> **Cel zadania**: Przepisz bez zmian fragment tekstu źródłowego od słów „Komentarze: 2” aż do słów „odzywa..martwię się.. zrozum..” włącznie.

> **Tekst źródłowy**:

--*--

Komentarze: 2
dziwny dzień.. bardzo.. macie czasem tak że niby wszystko jest ok, ani szczególnie dobrze ani znowu źle i czujecie się tak beznadziejnie nikomu nie potrzebni i wszystko co was dotyczy nie ma większego sensu..? nie..? a ja mam tak dzisiaj..
był wczoraj P i było miło.. bez kłotni.. no może jedna mała różnica zdań.. no ale kurcze kto mu się kazał z Martą kłócić do cholery???jak mamy być razem jeszcze długo to wypadałoby się trochę postarać i nie objerzdżać mojej siostry.. wie że jesteśmy sobie bliskie i robi tym przykrość także mnie.. no ale dobra.. whatever..
nie pisał dzisiaj.. jestem uparta.. wiem.. ja też się nie odzywałam.. ale wkońcu mnie to wkurzyło i napisałam.. odpisał po dwóch godzinach że mamie pomagał.. ciekawe.. nie lubię jak się nie odzywa..martwię się.. zrozum..

--*--

> **Dostarczony materiał**:
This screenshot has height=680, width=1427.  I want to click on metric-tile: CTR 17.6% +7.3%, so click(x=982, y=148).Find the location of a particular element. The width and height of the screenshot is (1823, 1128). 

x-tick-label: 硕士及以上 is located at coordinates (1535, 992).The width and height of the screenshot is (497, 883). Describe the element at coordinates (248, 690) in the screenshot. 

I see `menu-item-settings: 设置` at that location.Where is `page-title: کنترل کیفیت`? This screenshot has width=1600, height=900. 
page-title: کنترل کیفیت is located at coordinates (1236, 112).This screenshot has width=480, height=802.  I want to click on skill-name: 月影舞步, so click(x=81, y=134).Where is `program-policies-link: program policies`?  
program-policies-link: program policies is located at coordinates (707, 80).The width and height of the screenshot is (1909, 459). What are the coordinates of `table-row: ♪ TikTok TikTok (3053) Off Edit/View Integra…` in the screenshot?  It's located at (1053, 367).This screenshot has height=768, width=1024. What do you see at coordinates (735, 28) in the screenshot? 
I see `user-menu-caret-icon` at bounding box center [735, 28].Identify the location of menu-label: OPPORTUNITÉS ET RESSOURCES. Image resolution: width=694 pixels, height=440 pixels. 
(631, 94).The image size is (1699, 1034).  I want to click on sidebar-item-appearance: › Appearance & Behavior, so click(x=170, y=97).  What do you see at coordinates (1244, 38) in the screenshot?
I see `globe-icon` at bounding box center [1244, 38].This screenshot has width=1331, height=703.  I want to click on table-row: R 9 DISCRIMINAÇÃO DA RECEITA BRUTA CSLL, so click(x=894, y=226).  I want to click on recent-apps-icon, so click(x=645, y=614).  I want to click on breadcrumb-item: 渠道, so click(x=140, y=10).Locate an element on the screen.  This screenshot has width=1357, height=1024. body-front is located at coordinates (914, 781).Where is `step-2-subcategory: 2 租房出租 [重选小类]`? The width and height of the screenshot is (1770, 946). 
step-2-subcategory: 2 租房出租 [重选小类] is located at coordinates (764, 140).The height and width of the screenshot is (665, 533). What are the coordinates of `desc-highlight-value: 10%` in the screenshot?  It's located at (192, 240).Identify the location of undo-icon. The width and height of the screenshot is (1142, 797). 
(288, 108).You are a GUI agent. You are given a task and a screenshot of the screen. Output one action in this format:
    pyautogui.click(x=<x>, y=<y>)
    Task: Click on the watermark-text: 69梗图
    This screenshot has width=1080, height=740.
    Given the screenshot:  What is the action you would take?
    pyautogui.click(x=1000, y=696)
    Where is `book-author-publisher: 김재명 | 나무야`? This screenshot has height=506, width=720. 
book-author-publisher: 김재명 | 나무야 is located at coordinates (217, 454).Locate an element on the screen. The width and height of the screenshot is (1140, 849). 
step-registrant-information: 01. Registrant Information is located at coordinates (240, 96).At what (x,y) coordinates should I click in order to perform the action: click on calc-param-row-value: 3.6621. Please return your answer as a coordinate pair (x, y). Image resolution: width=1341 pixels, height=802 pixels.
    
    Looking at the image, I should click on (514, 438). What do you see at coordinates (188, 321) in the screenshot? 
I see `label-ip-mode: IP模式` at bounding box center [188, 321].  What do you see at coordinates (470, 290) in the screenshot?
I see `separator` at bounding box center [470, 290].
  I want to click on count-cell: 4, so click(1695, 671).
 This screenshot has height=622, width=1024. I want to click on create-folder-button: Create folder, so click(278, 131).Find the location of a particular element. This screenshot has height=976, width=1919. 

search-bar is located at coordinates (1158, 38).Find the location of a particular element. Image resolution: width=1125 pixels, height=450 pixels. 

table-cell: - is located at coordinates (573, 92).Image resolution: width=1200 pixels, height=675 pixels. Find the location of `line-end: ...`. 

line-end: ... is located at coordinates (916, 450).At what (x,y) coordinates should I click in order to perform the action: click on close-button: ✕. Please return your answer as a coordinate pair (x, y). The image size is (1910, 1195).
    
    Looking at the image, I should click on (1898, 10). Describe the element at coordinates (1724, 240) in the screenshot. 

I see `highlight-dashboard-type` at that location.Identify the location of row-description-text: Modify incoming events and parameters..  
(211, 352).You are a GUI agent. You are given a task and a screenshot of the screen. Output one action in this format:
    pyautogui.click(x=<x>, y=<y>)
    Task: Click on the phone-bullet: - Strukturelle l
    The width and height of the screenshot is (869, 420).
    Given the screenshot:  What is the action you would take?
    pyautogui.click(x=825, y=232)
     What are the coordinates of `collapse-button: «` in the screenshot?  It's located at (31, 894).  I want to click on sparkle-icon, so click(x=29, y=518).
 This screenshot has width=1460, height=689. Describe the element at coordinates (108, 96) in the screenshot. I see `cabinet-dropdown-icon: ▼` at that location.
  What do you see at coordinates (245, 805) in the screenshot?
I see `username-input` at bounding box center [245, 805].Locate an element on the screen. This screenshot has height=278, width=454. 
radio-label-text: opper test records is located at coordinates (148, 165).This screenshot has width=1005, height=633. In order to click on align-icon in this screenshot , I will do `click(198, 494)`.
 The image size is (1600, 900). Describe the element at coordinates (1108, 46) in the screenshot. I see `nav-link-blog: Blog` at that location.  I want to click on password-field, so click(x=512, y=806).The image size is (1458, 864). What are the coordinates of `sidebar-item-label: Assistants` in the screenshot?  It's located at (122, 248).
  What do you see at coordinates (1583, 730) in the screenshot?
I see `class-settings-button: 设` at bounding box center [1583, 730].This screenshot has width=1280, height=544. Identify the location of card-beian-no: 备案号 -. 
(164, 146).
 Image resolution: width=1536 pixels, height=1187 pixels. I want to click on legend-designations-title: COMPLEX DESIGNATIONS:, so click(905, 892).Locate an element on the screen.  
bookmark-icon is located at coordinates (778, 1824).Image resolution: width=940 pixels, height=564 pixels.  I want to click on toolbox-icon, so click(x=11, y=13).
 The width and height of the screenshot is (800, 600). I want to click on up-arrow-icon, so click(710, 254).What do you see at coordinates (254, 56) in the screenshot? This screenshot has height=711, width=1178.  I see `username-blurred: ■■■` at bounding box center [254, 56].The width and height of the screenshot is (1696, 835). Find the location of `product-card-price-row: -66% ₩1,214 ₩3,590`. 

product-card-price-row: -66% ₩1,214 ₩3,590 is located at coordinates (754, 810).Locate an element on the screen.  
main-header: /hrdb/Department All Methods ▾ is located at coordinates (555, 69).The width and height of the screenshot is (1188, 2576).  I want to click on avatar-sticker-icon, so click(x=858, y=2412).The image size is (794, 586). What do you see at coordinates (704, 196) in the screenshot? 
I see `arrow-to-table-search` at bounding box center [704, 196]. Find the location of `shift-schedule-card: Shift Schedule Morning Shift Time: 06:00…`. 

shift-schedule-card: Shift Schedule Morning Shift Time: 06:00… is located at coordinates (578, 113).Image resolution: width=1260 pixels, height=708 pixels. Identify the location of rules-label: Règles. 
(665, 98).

--*--

> **Odpowiedź na zadanie**:
Komentarze: 2
dziwny dzień.. bardzo.. macie czasem tak że niby wszystko jest ok, ani szczególnie dobrze ani znowu źle i czujecie się tak beznadziejnie nikomu nie potrzebni i wszystko co was dotyczy nie ma większego sensu..? nie..? a ja mam tak dzisiaj..
był wczoraj P i było miło.. bez kłotni.. no może jedna mała różnica zdań.. no ale kurcze kto mu się kazał z Martą kłócić do cholery???jak mamy być razem jeszcze długo to wypadałoby się trochę postarać i nie objerzdżać mojej siostry.. wie że jesteśmy sobie bliskie i robi tym przykrość także mnie.. no ale dobra.. whatever..
nie pisał dzisiaj.. jestem uparta.. wiem.. ja też się nie odzywałam.. ale wkońcu mnie to wkurzyło i napisałam.. odpisał po dwóch godzinach że mamie pomagał.. ciekawe.. nie lubię jak się nie odzywa..martwię się.. zrozum..